**WHAT THE TASK ASKS:** Convert the lines from the one containing "You are a GUI" through the end of the lines into a JSON list of strings, one string per line, including both ends and omitting blank lines. Leave the pictures out of the list.

___ SUPPLIED DATA ___

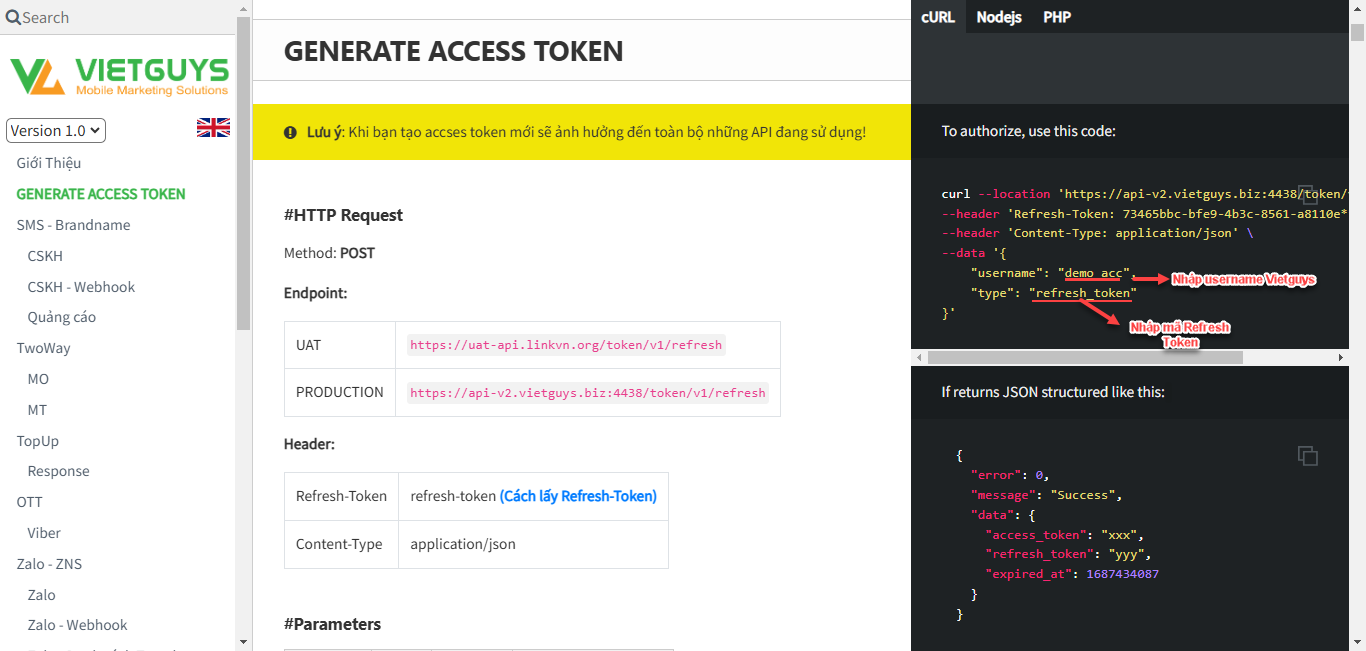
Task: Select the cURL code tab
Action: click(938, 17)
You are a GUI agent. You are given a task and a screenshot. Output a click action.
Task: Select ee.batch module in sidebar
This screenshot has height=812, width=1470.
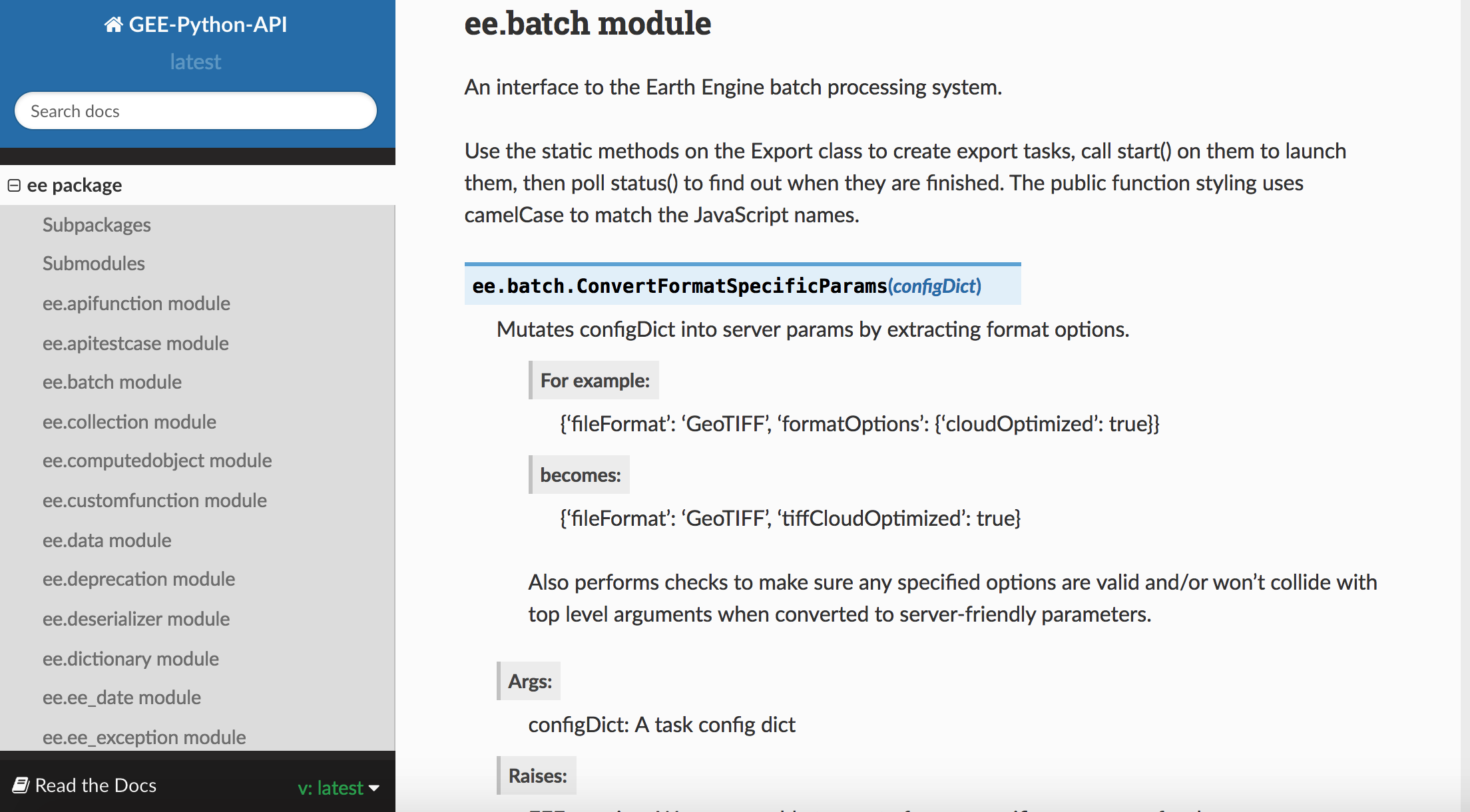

___

**RESPONSE:**
[
  "You are a GUI agent. You are given a task and a screenshot. Output a click action.",
  "Task: Select ee.batch module in sidebar",
  "This screenshot has height=812, width=1470."
]